Begin Text shown

So i had some free time and an itch to understand how the different tiers really differed from each other in Azure. It’s important to understand that this is not a comparison against other cloud providers, it’s not designed to show the maximum potential in azure and the results are valid as of 05/08/2016 (most likely will be outdated in 3 months).
To elaborate on the three points above:
- I wanted to see the differences in terms of performance between the different VM size which Azure offers. I don’t want to compare them with other cloud providers as there are too many variables to considers and will be like comparing apples to oranges.
- The test i ran where identical for each VM so to show the true differences between them, while i tried to configure the test to get the max performance i can’t grantee that the results i have are the absolute maximum you can achieve nor are they the guaranteed performance you will get when you spin up a VM, especially when it comes to the network results.
- As with anything the results will probably be outdated in the next 3 months, as Azure replaces old hardware and migrates servers to new more powerful one, prime example would be the network for A series which can now achieve a lot more than the 5 – 400 mbit/s it was initially configured to have.
While the CPU and Ram tests are quite accurate, it was very tricky to get consistent network results due to it’s complexity, i guess that’s why Microsoft do not have official public results of there network and you should in no case take these results as concrete. If you think about it you have different networks over different racks, over different hardware, with Network Security group rules and so on and so on. In my case even creating different machines of the same size showed some slight variation as it most likely was on the other side of the data center. As such i have given the averages by running a lot of tests.

End Text shown

Work to do =>
(A) List the three kinds of performance that the Azure post names as having been tested on the virtual machines.
(B) According to the Azure post, what network speed range was the A series initially configured to have?
(C) Pick up the Azure post after its final sentence and keep writing it.
The rows that follow are separate material and are unrelated to the Azure post.

Begin Data supplied

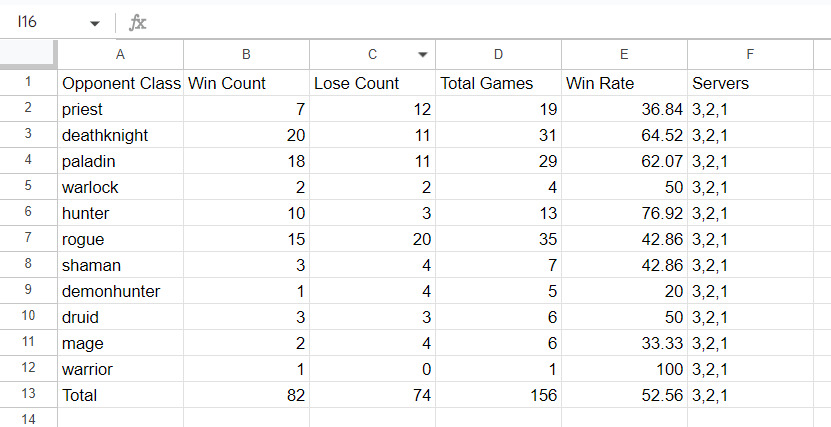Screen dimensions: 831x427
Task: Select the Opponent Class header cell
Action: [120, 83]

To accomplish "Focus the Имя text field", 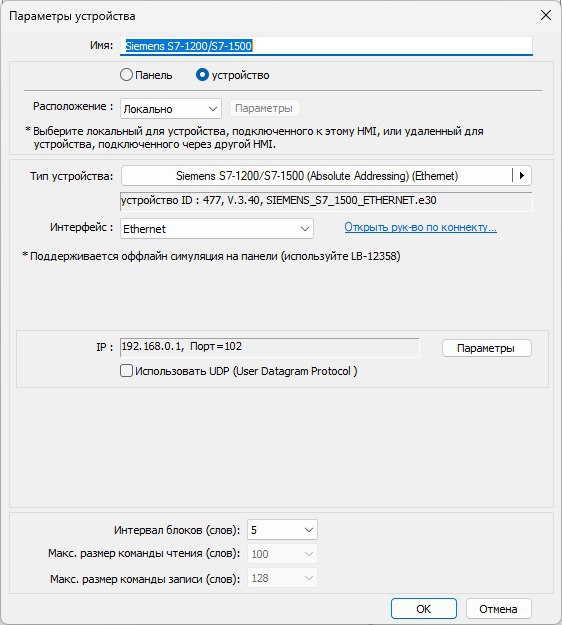I will point(326,46).
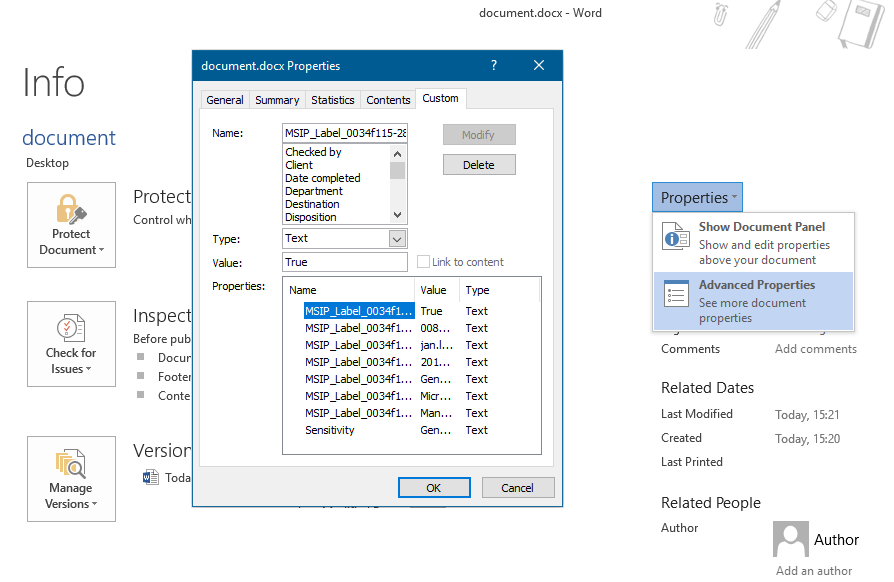Click inside the Value input field

pyautogui.click(x=344, y=262)
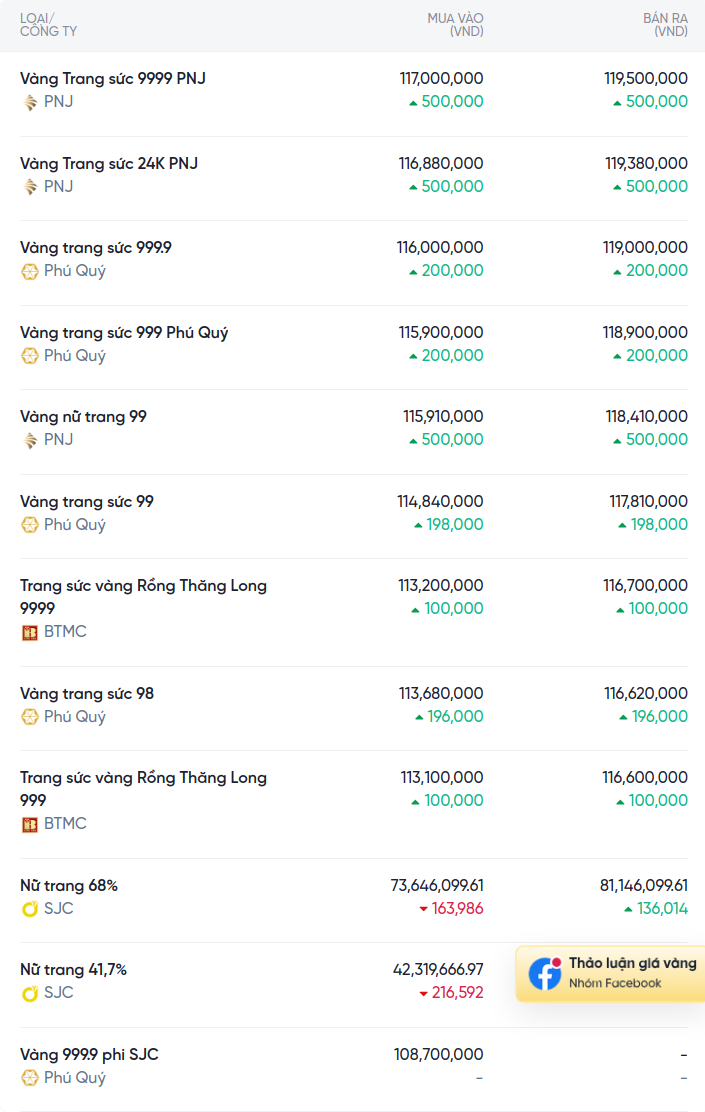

End Data supplied

Answers to the problems =>
(A) CPU, RAM, network

(B) 5 – 400 mbit/s

(C)
The way i ran the test was to create a G5 machine and install Iperf3 and run it as a server. Then i spun up a VM starting with A0 in the same network, subnet and the same NSG group. I installed Iperf3 and ran it as a client to test against the G5 machines. I ran a few tests (get the average) after which i would change the size instance to the next size up. One thing to stress this is the network speed of the internal network between virtual machines.
I did not post or test extensively the storage io as i found it to be very close to what Microsoft posted (500 iops per normal disk).
- Number of threads: 30
- Packet size: 2048 KB
- Test duration: 30 seconds
- CPU,RAM Tests: Novabench
- Disk Tests: Diskspd Utility (superseding SQLIO)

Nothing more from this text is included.